Disability insurance policies generally provide coverage when a person has been injured or become sick to the extent that they are unable to work their “own occupation” or “any occupation.” Some disability policies contain features of both coverages, providing coverage for disability from one’s “own occupation” for a certain period (usually two years), and then providing coverage only if the person is disabled from work in “any occupation.”
Understanding the differences between how disability coverage works when it is based on an “own occupation” standard versus an “any occupation” standard—and making the necessary showing under the applicable standard—can be critical to whether your disability claim is paid.
An “own occupation” disability policy provides benefits if an insured is disabled from engaging in their “own occupation.” If the person’s occupation is a physician, then the person is disabled if his or her medical condition prevents working as a physician. An “own occupation” policy is also “referred to as ‘occupational coverage,’” because it insures a person against being unable to work in his or her chosen occupation (Ellena v. Standard Ins. Co., 2013 WL 6492318 *5 [N.D.Cal. 2013]).
In contrast, an “any occupation” policy will only provide benefits if the medical condition involved prevents the claimant from working in any occupation. In the example of a physician, in order to receive benefits under an “any occupation” policy, the physician would have to be disabled from any work in any field, even as a medical assistant.
Thus, California courts have explained that “there is a distinction between ‘own occupation’ coverage, which indemnifies against disability that renders an insured unable to perform his or her own occupation, and ‘any occupation’ coverage, which indemnifies against disability that renders the insured unable to perform any occupation” (Id. at *5).
Case law has explained that it is generally “easier to obtain claim” payment under an “own occupation” policy than under a policy that uses an “any occupation” standard (Dozier v. Sun Life Assur. Co. of Canada, 466 F. 3d 532, 535 [6th Cir. 2006]). Similarly, other courts have described “the more lenient own occupation standard” standard for obtaining disability policy benefits, as compared to the any occupation standard. Indeed, it is well-accepted that “own occupation” coverage is “broader and generally more expensive” than “any occupation” coverage (Ellena, supra, 2013 WL 6492318 at *5).

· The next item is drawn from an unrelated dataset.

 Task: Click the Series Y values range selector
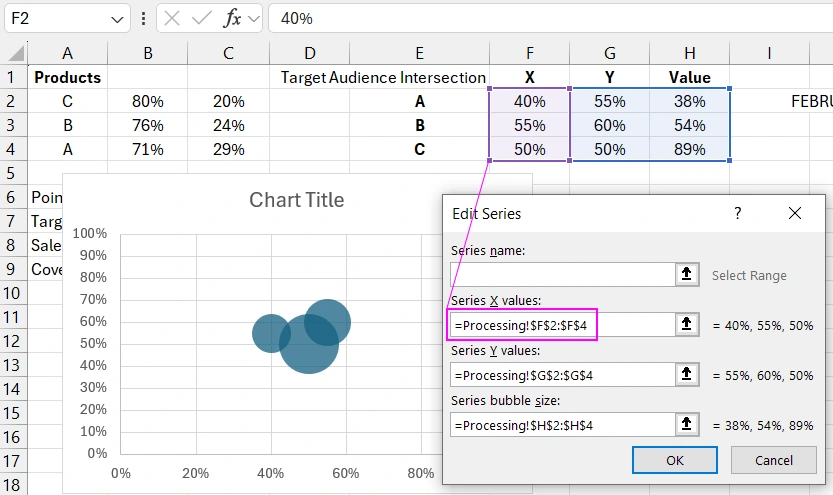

A person making a claim under a disability policy should determine whether he or she is insured under an “own occupation” or “any occupation” disability policy. Once the applicable standard is determined, the claim should be presented in a manner—and with factual support—to meet the appropriate standard.
It does no good to show that one is disabled from his or her own occupation if the policy only covers disability from “any occupation.” Moreover, it is important to determine whether the policy imposes different standards based on the timing of the claim, as many policies change from an “own occupation” standard to an “any occupation” standard after two years of covered disability.
Insureds who are making a disability claim and who have any questions about the applicable standard that applies—or what is necessary to meet that standard—should seek legal advice from an attorney experienced in disability claims to assist them.